Sniper pour l’armée américaine, Nick est envoyé pour une mission spéciale: éliminer l’humain lié à un dragon vietcong. Mais, dans ce cinquième tome de la série Guerres & Dragons, sobrement intitulé Vietnam, il va se retrouver face à un méchant dilemme.
En effet, le « maître » du dragon est un enfant. Qui plus est, la situation le renvoie à un traumatisme d’enfance, à la mort de son propre frère. Alors il déserte, traqué par ses propres frères d’armes et aussi par un autre dragon vietcong.
Quelque part, la Guerre du Vietnam est un des conflits les plus « exploités » par la culture populaire et véhicule son lot de cliché: la jungle, les guet-apens, les soldats désabusés. Pourtant, pour ce cinquième tome, les auteurs de la série parviennent à faire un récit qui tient la route, riche en tension et en retournements, même s’il est un peu prévisible.
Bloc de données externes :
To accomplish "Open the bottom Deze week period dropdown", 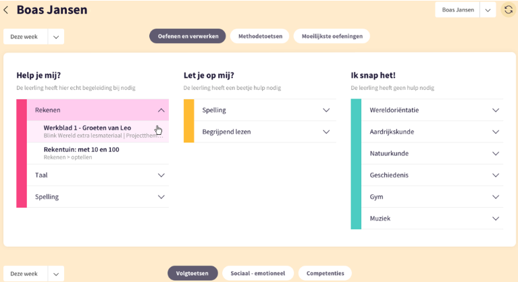I will tap(56, 274).
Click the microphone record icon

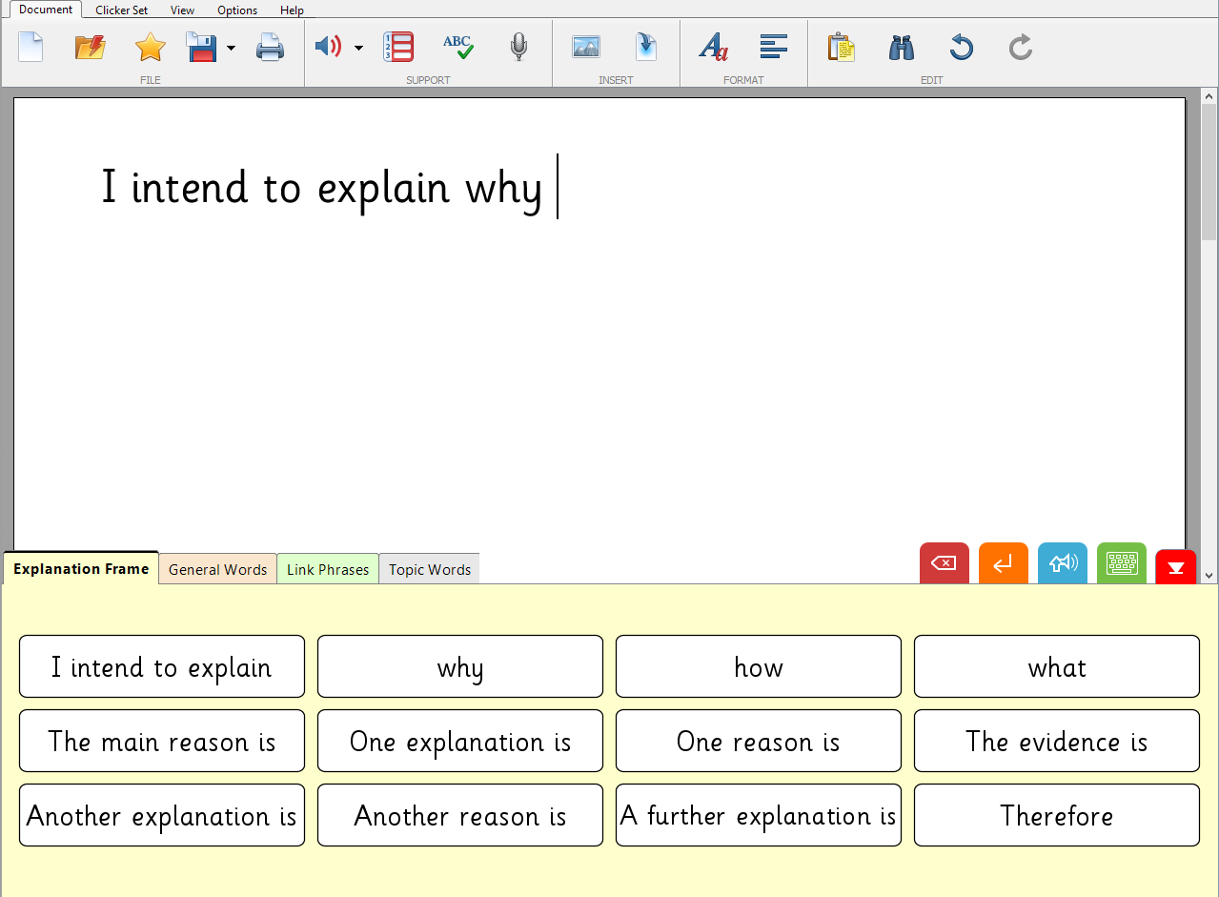518,47
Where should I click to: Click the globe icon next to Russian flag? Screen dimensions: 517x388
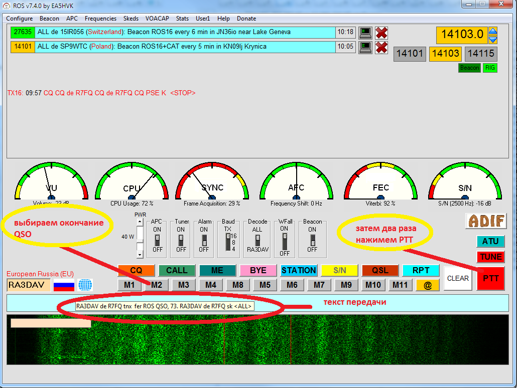(85, 285)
Au scénario, on retrouve la même équipe créative, avec Nicolas Jarry au scénario sur une idée originale de Jean-Luc Istin. Par contre, les pinceaux sont ici tenus par Stéphane Bervas, avec Arif Prianto à la couleur, pour des planches très denses, mais très raccord avec la jungle étouffante.
Vietnam est le récit d’une traque qui vaut plus par son déroulement, tendu et violent, que par la destination. C’est aussi un récit sur la rédemption et où les dragons symbolisent le côté le plus inhumain de la guerre – je suppose que c’est d’ailleurs le concept central de la série.
Dans tous les cas, ça reste à mon avis un des meilleurs tomes de la série Guerres & Dragons, qui continue à m’étonner par son traitement étonnamment intelligent d’un thème qui aurait pu être très « série B ».